On July 26, 2013, the Company entered into a new $50,000 senior secured revolving credit facility and cancelled its previous credit facility. The new revolving credit facility can be used for general corporate purposes, including working capital. As of August 9, 2013, the Company had no borrowings under the new revolving credit facility. The new revolving credit facility also contains a sub-facility for letters of credit not to exceed the lesser of $30,000 and the amount of the senior secured revolving credit facility at such time. The Company had no outstanding letters of credit under the new revolving credit facility as of August 9, 2013.

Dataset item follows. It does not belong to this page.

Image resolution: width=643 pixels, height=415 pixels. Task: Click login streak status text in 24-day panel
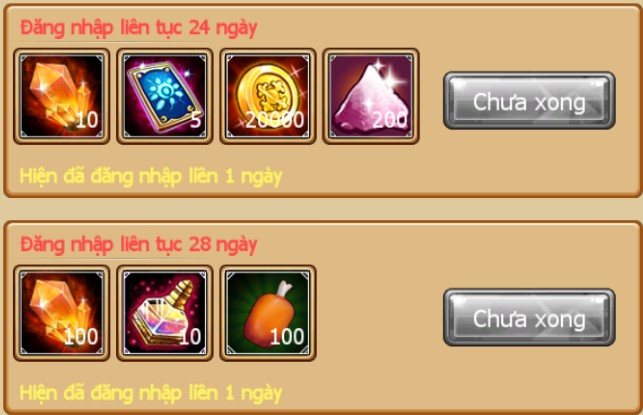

The Company entered into the new revolving credit facility pursuant to a Credit Agreement dated July 26, 2013 (the "Revolving Loan Agreement") by and among FreightCar and certain of its subsidiaries, as borrowers and guarantors (together with the Company, the "Borrowers"), and Bank of America, N.A., as lender. The Revolving Loan Agreement has a term ending on July 26, 2016 and revolving loans outstanding thereunder will bear interest at a rate of LIBOR plus an applicable margin of 1.50% or at a base rate, as selected by the Company. Base rate loans will bear interest at the highest of (a) the Federal Funds Rate plus 0.50%, (b) the prime rate or (c) LIBOR plus 1.00%. The Company is required to pay a non-utilization fee of between 0.10% and 0.30% on the unused portion of the revolving loan commitment depending on the Company's quarterly average balance of unrestricted cash and the Company's consolidated leverage ratio. Borrowings under the Revolving Loan Agreement are secured by a first priority perfected security interest in substantially all of the Company's assets excluding railcars held by its railcar leasing subsidiary, JAIX. The Borrowers also agreed to pledge all of the equity interests in the Company's direct and indirect domestic subsidiaries. The Revolving Loan Agreement has both affirmative and negative covenants, including, without limitation, a minimum consolidated net liquidity requirement of $35,000 and limitations on indebtedness, liens and investments. The Revolving Loan Agreement also provides for customary events of default.

 

The Revolving Loan Agreement replaces the Company's prior revolving credit facility pursuant to a Loan and Security Agreement dated as of July 29, 2010 among FreightCar and certain of its subsidiaries, as borrowers (collectively, the "Borrowers"), and Fifth Third Bank, as lender (the "Prior Credit Agreement"), which was terminated and cancelled effective July 26, 2013.

 

The Prior Credit Agreement consisted of a $30,000 senior secured revolving credit facility and a sub-facility for letters of credit not to exceed $20,000. The Prior Credit Agreement had a term ending on July 29, 2013 and bore interest at a rate of LIBOR plus an applicable margin of 2.50% or at prime, as selected by the Company. The Company was required to pay a non-utilization fee of 0.35% on the unused portion of the revolving loan commitment under the Prior Credit Agreement. Borrowings under the Prior Credit Agreement were secured by the Company's accounts receivable, inventory and certain other assets of the Company, and borrowing availability was tied to a borrowing base of eligible accounts receivable and inventory. The Prior Credit Agreement had both affirmative and negative covenants, including, without limitation, a minimum tangible net worth covenant and limitations on indebtedness, liens and investments.

As of June 30, 2013 and December 31, 2012, the Company had no borrowings and therefore had $30,000 available under the Prior Credit Agreement. The Company had no outstanding letters of credit under the Prior Credit Agreement as of June 30, 2013 and December 31, 2012.